K: Wow, that’s really pricey. I’m somewhat overwhelmed at the process for getting an abortion, and I’m not even a teenager in a difficult situation! Thank you so much for sharing your time and knowledge, Tina. Is there anything else you’d like to share with us? Anything that strikes you as particularly interesting?

T: Sometimes I ask the minors who call Jane’s Due Process “Who else have you spoken to about your pregnancy” and they’ll often say “the father of the baby” not “my boyfriend.” And I want to say “hopefully it’s more than that” but often it’s not, it’s just someone they’ve hooked up with.

Another thing – I think as Texas becomes more Hispanic, we’re going to get more phone calls from Hispanic minors. And I’ve had lots of Hispanics call who say they’re going to be shipped back to Mexico, or Asian minors call and say they’re going to be shipped back to the Philippines if their parents find out they’re pregnant. Whereas in my day (I’m 50), girls would mysteriously go live with their aunts in New York, and nobody knew what they were doing. But now I know they were going up to New York to have an abortion. So in many ways it’s easier for the minors now, because they don’t have to go somewhere else, but this judicial by-pass makes it difficult in a different way.
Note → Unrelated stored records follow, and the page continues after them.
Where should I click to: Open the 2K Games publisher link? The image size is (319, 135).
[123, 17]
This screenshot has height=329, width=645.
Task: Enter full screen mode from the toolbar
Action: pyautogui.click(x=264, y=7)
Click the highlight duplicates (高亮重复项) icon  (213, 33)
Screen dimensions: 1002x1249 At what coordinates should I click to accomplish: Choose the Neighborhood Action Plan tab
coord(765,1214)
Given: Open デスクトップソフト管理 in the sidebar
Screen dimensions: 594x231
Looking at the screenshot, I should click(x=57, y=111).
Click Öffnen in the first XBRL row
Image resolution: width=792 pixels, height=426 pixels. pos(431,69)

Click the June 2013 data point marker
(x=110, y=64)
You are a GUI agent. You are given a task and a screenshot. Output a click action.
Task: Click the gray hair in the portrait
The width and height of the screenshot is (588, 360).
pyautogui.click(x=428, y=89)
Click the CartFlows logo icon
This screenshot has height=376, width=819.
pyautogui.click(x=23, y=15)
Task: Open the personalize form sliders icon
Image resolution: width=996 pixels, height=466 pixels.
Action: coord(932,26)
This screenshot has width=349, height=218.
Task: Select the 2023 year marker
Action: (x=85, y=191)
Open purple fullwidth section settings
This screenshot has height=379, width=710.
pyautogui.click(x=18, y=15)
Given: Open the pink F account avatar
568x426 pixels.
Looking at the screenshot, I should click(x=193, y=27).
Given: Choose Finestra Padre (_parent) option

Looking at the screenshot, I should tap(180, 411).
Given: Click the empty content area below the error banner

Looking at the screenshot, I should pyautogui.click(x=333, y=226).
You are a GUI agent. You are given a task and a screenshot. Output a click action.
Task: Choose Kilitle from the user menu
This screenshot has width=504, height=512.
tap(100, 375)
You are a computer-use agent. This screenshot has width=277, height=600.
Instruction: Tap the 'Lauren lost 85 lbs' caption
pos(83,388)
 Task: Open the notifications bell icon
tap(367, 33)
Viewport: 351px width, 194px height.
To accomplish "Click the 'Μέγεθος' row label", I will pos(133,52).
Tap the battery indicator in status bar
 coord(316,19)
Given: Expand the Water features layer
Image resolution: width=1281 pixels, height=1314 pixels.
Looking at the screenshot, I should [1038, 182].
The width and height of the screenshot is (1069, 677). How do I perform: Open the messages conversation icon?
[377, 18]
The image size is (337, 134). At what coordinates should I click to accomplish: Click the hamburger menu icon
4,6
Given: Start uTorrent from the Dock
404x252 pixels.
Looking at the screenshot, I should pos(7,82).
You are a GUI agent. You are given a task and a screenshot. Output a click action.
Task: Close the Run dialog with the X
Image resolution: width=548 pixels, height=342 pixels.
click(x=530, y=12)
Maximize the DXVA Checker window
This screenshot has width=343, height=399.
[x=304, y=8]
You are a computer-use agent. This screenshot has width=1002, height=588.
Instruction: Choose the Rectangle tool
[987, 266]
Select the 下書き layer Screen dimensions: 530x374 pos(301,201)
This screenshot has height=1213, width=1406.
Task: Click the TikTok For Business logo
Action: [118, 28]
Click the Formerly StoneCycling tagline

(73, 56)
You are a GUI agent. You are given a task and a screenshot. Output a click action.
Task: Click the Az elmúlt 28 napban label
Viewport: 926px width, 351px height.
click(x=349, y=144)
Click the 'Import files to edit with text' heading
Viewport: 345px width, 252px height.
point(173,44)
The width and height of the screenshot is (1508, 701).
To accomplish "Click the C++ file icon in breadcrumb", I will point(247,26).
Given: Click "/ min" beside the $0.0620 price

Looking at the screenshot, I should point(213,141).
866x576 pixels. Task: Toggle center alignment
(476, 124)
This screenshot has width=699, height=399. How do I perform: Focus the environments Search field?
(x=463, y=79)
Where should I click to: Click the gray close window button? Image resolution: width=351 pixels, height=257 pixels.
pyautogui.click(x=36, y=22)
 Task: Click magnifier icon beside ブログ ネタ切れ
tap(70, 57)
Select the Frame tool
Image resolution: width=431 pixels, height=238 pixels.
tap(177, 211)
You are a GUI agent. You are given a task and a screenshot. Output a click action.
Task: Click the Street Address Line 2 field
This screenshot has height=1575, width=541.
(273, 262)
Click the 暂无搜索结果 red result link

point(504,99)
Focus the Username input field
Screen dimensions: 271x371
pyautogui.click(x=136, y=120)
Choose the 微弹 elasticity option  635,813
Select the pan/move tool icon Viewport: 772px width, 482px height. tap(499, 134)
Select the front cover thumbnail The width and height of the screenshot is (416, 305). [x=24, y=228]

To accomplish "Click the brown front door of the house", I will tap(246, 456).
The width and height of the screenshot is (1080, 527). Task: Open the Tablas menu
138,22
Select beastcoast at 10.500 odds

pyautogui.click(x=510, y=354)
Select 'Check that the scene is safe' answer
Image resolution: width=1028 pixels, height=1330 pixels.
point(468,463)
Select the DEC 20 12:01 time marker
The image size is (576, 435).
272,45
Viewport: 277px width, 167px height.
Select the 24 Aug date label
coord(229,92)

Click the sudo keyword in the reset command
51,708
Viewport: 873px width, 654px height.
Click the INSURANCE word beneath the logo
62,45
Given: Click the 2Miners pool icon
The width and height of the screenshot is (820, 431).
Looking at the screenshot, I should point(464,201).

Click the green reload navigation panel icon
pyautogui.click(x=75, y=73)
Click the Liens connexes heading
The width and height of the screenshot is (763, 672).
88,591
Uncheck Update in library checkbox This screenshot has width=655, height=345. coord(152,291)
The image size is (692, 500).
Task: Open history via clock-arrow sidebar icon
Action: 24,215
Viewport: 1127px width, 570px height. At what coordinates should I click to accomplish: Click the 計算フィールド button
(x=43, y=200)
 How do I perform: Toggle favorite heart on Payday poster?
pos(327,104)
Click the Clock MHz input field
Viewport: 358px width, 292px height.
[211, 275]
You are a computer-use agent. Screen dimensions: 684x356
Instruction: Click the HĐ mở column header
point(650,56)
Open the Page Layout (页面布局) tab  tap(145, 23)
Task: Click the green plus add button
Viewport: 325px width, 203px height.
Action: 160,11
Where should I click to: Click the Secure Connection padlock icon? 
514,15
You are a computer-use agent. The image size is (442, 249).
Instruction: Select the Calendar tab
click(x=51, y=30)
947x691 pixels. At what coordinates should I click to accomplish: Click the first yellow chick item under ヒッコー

And one last point – One other kind of call I get are from minors who want to be emancipated from their parents. But Texas makes it very difficult unless you can prove child abuse or that she is financially self-sufficient. Even if a teenage girl has a baby, her parents still have legal guardianship over her. So the minor can make medical decisions for her baby, but her parent gets to make them for her.

About Karen Rayne

Dr. Karen Rayne has been supporting parents and families since 2007 when she received her PhD in Educational Psychology. A specialist in child wellbeing, Dr. Rayne has spent much of her career supporting parents, teachers, and other adults who care for children and teenagers.

4 Comments

  1. I am impressed by the information on the web site, and I hope it is made available to everyone who needs it. What a shame that human beings are treated as less than human simply because they are under the age of 18.

  2. Kudos to Jane’s due Process and their volunteers and leadership. I am glad they are serving those most vulnerable among us, but it would be nice to get such clear information about any medical procedure. Well done.

  3. I Just found out that i was 8 weeks pregnant and my parents are making me get an abortion.. can they even do that?

  4. No, your parents cannot legally make you get an abortion. They can make life very difficult for you – not support you financially or emotionally, etc. – but they cannot make you get an abortion. There are organizations who can support your decision not to get an abortion.

    Please let me know if you need direction to those organizations.